Auto Placement#

Auto Placement before RL training#

This tool automatically generates optimal component placement configurations for RL training workflows. It analyzes the computational costs of different components (rollout, inference, training, etc.) and determines the best placement strategy to minimize overall training time.

Overview#

The auto placement tool consists of three main components in toolkits/auto_placement:

scheduler_task.py: Main scheduler that performs time and space division multiplexing to find optimal placements
resource_allocator.py: Handles resource allocation for different components
workflow.py: Manages workflow graphs and cost calculations

Usage#

Step 1: Collect Profile Data#

Before running the auto placement tool, you need to collect profile data for your components. This includes measuring the computation time for each component (rollout, inference, training, etc.) in collocated mode for one iteration.

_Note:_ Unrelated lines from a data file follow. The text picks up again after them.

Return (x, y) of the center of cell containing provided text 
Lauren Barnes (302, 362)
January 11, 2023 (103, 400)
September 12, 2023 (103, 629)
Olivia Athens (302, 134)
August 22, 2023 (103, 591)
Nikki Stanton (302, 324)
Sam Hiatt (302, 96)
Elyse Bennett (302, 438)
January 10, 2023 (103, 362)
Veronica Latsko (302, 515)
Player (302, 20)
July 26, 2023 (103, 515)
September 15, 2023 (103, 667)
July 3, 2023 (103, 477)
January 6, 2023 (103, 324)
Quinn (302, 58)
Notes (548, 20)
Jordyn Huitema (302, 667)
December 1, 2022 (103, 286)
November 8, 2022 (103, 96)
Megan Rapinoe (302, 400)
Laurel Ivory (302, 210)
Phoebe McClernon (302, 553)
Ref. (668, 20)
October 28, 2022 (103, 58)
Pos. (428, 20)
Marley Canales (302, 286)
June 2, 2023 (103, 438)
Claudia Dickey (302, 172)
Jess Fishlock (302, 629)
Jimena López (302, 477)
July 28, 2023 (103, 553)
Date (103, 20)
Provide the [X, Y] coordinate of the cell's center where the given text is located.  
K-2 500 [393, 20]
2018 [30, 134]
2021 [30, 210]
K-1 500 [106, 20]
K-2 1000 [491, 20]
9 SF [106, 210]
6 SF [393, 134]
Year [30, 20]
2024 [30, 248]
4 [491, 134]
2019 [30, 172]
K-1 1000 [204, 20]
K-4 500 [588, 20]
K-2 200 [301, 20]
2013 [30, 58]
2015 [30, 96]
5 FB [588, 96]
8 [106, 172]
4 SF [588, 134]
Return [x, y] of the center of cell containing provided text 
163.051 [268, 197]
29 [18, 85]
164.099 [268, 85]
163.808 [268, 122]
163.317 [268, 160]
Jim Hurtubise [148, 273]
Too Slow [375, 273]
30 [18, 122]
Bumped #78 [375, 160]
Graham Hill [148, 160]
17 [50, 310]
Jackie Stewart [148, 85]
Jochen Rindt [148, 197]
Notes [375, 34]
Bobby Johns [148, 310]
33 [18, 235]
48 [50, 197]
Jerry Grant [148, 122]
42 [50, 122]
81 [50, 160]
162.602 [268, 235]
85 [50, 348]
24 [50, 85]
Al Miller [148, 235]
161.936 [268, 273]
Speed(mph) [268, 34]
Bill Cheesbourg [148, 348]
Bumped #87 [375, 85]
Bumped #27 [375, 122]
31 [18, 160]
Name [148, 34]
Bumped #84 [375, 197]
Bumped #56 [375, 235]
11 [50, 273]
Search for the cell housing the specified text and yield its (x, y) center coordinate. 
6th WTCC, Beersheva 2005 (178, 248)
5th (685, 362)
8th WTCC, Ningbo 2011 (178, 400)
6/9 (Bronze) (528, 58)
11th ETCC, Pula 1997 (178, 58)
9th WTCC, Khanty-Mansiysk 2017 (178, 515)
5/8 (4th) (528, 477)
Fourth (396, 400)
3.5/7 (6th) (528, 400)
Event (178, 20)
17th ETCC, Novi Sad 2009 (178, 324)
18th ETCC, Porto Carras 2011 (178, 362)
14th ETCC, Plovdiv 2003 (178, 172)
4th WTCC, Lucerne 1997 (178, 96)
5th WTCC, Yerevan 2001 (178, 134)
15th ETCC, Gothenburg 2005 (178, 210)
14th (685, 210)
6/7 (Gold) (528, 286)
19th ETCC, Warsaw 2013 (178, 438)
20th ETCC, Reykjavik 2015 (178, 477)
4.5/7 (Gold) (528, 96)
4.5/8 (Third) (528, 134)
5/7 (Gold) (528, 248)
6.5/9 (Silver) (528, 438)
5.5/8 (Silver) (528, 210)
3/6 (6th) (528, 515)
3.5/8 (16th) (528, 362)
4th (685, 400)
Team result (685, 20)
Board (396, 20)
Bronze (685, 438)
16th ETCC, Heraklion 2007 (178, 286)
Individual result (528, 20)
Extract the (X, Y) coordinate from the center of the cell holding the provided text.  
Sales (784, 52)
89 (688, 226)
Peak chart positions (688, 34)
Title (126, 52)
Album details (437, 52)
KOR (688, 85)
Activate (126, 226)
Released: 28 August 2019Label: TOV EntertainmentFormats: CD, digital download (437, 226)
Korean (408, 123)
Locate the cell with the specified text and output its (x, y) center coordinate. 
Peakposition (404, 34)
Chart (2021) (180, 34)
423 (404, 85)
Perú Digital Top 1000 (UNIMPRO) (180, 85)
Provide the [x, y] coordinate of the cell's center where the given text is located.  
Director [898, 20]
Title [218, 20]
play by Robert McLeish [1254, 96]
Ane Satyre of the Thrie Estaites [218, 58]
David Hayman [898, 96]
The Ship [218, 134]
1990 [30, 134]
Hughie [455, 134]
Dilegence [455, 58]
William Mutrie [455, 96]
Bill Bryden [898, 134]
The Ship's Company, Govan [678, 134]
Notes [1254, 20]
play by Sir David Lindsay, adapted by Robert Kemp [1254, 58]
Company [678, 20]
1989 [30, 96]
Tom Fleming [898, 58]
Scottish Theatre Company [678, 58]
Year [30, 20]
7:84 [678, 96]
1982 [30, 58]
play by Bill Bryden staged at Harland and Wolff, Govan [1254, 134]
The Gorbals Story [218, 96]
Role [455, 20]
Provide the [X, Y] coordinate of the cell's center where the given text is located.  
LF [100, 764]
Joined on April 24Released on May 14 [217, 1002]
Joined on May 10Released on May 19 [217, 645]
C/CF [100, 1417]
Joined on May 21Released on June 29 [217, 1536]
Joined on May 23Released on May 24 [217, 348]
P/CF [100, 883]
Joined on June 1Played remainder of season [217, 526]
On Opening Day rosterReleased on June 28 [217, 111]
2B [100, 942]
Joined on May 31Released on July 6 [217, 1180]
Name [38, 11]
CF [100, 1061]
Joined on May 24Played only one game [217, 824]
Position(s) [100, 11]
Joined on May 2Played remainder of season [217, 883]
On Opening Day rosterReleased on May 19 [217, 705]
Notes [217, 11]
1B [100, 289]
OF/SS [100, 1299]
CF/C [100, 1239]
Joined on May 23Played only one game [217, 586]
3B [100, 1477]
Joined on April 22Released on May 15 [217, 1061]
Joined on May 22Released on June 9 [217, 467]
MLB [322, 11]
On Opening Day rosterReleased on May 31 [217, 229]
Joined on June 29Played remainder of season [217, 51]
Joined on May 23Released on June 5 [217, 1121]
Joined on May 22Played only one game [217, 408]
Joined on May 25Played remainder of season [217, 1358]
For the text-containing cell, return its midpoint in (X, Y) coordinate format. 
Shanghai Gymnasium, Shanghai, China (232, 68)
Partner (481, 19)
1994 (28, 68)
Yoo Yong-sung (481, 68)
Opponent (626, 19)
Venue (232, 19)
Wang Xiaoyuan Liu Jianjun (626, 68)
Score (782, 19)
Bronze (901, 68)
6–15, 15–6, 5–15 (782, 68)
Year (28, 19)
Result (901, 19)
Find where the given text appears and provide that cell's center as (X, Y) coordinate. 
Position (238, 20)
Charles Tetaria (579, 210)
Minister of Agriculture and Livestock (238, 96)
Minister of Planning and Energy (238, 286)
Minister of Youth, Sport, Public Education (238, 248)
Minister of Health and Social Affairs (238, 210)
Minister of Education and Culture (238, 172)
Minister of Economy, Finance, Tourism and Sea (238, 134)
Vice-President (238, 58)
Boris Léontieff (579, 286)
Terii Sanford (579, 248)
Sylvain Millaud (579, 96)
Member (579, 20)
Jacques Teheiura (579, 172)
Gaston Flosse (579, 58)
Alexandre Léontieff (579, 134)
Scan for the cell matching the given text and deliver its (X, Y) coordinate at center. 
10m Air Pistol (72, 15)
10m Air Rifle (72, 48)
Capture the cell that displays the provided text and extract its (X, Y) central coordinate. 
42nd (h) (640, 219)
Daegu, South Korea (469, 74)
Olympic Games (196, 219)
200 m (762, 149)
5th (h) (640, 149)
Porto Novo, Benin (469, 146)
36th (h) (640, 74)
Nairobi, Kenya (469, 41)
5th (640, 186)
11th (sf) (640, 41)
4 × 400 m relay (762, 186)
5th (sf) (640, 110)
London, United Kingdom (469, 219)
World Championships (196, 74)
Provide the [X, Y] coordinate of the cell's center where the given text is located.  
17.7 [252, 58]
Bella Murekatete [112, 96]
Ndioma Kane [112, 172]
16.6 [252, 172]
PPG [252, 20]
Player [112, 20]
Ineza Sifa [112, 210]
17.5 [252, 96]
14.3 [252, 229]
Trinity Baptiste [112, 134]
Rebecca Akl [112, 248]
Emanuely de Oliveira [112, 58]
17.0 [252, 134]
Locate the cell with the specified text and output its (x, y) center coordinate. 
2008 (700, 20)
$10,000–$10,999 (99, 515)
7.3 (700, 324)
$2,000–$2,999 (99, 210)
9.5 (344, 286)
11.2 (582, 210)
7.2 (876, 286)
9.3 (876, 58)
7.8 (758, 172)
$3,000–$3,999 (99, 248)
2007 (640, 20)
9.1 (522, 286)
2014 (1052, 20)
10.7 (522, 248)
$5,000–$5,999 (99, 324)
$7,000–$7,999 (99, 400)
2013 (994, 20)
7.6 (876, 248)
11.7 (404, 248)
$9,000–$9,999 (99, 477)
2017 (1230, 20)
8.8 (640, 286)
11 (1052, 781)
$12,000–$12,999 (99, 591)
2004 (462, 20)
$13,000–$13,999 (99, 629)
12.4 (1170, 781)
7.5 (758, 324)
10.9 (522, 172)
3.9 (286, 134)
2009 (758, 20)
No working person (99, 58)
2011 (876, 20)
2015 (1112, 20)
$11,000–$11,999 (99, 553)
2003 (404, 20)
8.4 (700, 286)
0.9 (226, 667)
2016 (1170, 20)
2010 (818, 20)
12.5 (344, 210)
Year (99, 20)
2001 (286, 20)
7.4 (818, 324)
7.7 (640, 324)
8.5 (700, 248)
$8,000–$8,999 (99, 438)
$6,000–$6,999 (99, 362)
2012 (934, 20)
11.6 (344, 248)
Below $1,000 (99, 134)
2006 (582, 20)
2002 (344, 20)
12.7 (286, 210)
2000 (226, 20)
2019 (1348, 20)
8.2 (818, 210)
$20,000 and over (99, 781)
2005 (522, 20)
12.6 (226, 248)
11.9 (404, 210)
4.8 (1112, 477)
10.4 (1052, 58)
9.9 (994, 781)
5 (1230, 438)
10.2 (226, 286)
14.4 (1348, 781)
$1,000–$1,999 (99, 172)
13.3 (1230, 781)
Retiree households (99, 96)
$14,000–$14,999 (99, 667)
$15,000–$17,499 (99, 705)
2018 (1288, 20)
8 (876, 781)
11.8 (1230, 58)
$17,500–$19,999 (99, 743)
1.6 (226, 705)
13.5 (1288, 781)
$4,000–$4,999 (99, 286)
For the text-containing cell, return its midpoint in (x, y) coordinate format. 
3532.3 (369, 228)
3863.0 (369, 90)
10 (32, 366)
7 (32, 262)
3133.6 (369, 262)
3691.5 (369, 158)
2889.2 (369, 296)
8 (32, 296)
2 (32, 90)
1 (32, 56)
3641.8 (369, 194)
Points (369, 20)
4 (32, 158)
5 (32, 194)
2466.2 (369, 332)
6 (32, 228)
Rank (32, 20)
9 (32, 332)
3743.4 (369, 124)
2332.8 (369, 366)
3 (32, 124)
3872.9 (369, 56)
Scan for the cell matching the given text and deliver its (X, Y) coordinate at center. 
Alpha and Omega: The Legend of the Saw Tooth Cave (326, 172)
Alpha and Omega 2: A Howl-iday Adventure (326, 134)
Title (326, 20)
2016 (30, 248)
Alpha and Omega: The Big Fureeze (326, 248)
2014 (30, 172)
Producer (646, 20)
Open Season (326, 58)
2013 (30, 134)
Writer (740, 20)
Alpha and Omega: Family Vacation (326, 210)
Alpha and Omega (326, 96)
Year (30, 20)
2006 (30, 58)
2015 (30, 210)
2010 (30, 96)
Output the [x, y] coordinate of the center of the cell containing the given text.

Add the profile data to your YAML configuration file under the profile_data section:

profile_data:
  actor_cost: 95.7    # Training component cost (seconds per iteration)
  inference_cost: 30.8  # Inference component cost (seconds per iteration)
  rollout_cost: 59.9    # Rollout component cost (seconds per iteration)

How to collect profile data:

Run your training with origin cluster in collocated mode for several iterations
Use profiling tools to measure the time each component takes per iteration
Record the average time per iteration for each component

Step 2: Run Auto Placement#

Use the provided shell script to run the auto placement tool:

cd examples/reasoning
./run_placement_autotune.sh [config_name]

Where config_name is the name of your configuration file.

The output of this script is like:

Best placement for this task is:

cluster:
  num_nodes: 1
  component_placement:
    rollout,actor: all

Step 3: Apply the Results#

The tool will output a new configuration with optimized component placement. Copy the cluster.component_placement section from the output and replace the corresponding section in your original YAML file.

Replace the cluster.component_placement section in your original configuration file with this optimized placement.

Troubleshooting#

Profile data not provided error: Ensure your YAML file includes the profile_data section with all three cost values.
Invalid placement: Check that the total GPU allocation doesn’t exceed your cluster capacity.